In general terms, the Fujimori regime during the 1990s was a period of undoubtless macroeconomic stability, but the long-term impact of Fujimori's neoliberal economic policies is debated. Studies by INEI, the national statistics bureau, suggest that they carried high social costs; they acerbated the already high rates of poverty that plagued Peru at the start of his presidency and led to a deep recession from which the economy has yet to recover. [5] [6] Fujimori's supporters, however, disagree with this assessment, because studies from APOYO (a peruvian research center) has shown that the extreme poverty has fallen to half in the Fujimori period. (Source: Wikipedia)

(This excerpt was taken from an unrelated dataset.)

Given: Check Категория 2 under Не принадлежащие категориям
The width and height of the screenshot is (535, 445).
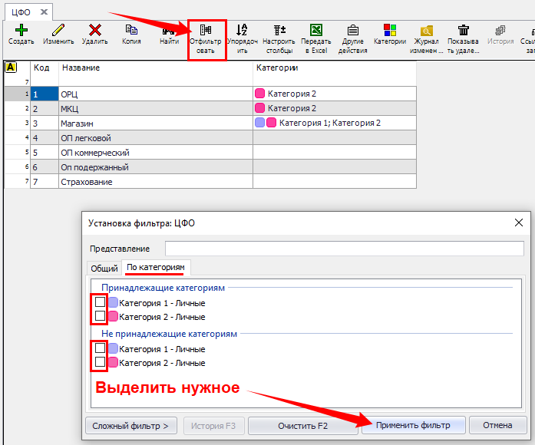Looking at the screenshot, I should tap(100, 361).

Alejandro Toledo leaded the corruption charges against the Fujimori regime, and he was elected in 2001. At the beginning of his mandate, he had a 58% of approval, but the mandate was plagued of political turmoil and strikes, and a poll in February 2005 gave him just a 10% of approval, compared to a 88% of disapproval. He has become the more unpopular president in Latin America history, much more than Alán García - who collapsed the economy a 40% at the end of 1980's.

Many people joined its party Perú Posible looking for a job, despite the leitmotiv of the incumbent was to break with a past of clientelism and corruption. Protests and internal dissent forced Toledo to began a process of positioning partisan members into the public service. But nor the macroeconomic bonanza neither the strategies to play the patronage card and to gain consent have stopped the revolts:

"In June 2002, the southern city of Arequipa was paralysed for a week by strikes and riots in protest of the privatisation of two regional electricity generating plants, the largest civil unrest in Peru for fifty years. The government had underestimated local resistance and was forced in the end to rescind the privatisations. The affair sent a clear message to the Toledo administration that its policies are highly unpopular. Despite macroeconomic growth (4,9% for 2002), Peru remains very poor indeed, with more than fifty percent of the population living in poverty, and fifteen percent in extreme poverty." Source: Wikipedia

Coming back to the original point. The incumbent basically keep the tax base by department at the same level during the Fujimori mandate, it collapsed in 2000, and it grew steadily during 2001-2005. The level of collapse was different by departments, and there is also a lot of variation in the number of new taxpayers' growth. Why?

4 Comments:

Blogger Alex Guerrero said...

Observation:

Those departments that increases their taxpayers' number on the average or beyond, decrease the % of taxes/pc compared to Lima.

Those departments that don't increase their taxpayers' number sufficiently, suffered from an increase in per capita taxes compared to Lima. (Ica from 21% to 31% of Lima taxes, with an increase of 28% compared to a mean of 70%).

What does it mean?

It's like the .gov have fixed some level of revenue by department, and some of them reach it through tax base expansion, and the other through increasing paid taxes per capita.

Why that variation?

March 23, 2005 5:30 AM  
Blogger Alex Guerrero said...

Peru Central Government revenues grew at different stages:

2000 +7,1% FUJIMORI's END
(massivly collected April-June, after elections, with losses the rest of the year, Fuji-crisis)2001 +1,1% TOLEDO

2002 +1,2%

2003 +10,3%

2004 +8,9%
(more uniformly collected)

March 23, 2005 5:36 AM  
Blogger Alex Guerrero said...

Moral of the story 01The more Toledo increase taxes, the more intense is resistance and unsatisfaction.

March 23, 2005 5:38 AM  
Blogger Alex Guerrero said...

During the last Fuji-years, Direct taxation declined.

During Toledo's real presidency (and budgets), from 2003 onwards, direct taxes, among others, steadily grew (one or two digits growth/year). THIS OBVIOUSLY CAUSES RIOTS.